CARLOS ALBERTO MONTANER, Conversaciones con Onetti. De la literatura considerada como una forma de urticaria, Playor, Madrid, 1980, págs. 149-158.

Abad Faciolince sobre García Márquez


La tentación del arribismo es universal y su único antídoto es la soledad.

García Márquez convertido en ventrílocuo y amanuense de los poderosos. Eso me parece al leer su Noticia de un secuestro. Notario de Turbay, el presidente que lo obligó a irse del país para salvar el pellejo. Tener el punto de vista de la élite bogotana y no de la gente sencilla, de las personas sin nombre ni apellido, es lamentable. Es triste que el hijo del telegrafista de Aracataca no les dedique ni un párrafo a los choferes asesinados por los sicarios en el momento del secuestro. Ahí sí ni habla con los parientes ni se apiada del dolor.
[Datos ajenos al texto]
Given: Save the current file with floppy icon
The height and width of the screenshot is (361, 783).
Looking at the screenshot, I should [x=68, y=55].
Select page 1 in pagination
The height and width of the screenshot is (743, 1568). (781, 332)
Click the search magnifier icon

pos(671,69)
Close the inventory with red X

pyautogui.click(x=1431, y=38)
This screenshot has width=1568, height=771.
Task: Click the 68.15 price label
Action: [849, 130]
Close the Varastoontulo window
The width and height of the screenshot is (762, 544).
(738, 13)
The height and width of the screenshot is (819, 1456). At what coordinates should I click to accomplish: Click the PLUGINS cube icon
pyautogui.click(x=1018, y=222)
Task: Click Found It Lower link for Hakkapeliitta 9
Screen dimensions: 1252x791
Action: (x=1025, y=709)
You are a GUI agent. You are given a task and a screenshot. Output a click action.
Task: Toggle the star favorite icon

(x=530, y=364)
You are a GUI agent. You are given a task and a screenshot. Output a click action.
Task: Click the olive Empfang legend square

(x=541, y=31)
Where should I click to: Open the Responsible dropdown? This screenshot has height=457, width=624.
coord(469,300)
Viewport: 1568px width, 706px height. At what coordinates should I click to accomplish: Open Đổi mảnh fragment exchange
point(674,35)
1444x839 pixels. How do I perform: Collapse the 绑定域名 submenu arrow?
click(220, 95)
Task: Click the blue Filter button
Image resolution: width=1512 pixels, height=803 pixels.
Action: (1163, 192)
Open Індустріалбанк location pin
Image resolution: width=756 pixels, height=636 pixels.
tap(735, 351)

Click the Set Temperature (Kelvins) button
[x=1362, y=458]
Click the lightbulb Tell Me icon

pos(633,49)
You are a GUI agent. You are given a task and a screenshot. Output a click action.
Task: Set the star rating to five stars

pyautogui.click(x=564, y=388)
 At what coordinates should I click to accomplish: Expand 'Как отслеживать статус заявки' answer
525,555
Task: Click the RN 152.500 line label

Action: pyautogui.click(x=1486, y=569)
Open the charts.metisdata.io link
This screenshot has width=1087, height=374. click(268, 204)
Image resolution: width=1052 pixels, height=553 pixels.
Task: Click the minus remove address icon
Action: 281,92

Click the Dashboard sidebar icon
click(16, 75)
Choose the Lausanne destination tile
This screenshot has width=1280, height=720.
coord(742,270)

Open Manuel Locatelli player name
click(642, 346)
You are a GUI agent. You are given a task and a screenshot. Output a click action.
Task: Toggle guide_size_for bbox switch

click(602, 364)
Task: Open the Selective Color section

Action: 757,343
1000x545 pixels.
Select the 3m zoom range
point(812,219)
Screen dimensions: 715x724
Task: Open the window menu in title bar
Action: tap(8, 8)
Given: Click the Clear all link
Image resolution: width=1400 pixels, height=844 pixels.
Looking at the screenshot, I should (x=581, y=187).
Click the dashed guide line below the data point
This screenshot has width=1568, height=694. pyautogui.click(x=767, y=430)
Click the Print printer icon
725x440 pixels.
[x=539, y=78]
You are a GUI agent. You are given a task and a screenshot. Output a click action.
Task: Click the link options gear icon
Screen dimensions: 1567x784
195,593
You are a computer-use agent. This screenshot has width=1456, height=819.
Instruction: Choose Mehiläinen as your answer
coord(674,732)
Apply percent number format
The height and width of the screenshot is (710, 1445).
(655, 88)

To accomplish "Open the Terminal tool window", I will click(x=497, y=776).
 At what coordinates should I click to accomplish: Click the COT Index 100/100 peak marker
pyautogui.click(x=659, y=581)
El duelo es el duelo de los importantes.

Su terreno de investigación, su investigación de campo se redujo a los salones bogotanos. Los salones de las familias bien de la capital, que, además, se burlan de él por corroncho, por sus sacos de mal gusto, por sus medias coloradas.

Soltar una nota destemplada en este coro de alabanzas, eso debo hacer. Si uso este tono, sin embargo, me dirán envidioso; envidioso porque no conozco la élite bogotana y porque su prosa es mejor. Su prosa es mejor, sin duda, incluso cuando es mala, pero mi interés por la élite bogotana no existe.

A pesar de toda la alharaca sobre el esmero periodístico, es una edición descuidada. Pese a toda la bulla sobre la verdad, es una verdad parcial y sesgada. Ya tengo el título de mi reseña: «La paja en el libro ajeno». Veo mi viga, pero también su paja.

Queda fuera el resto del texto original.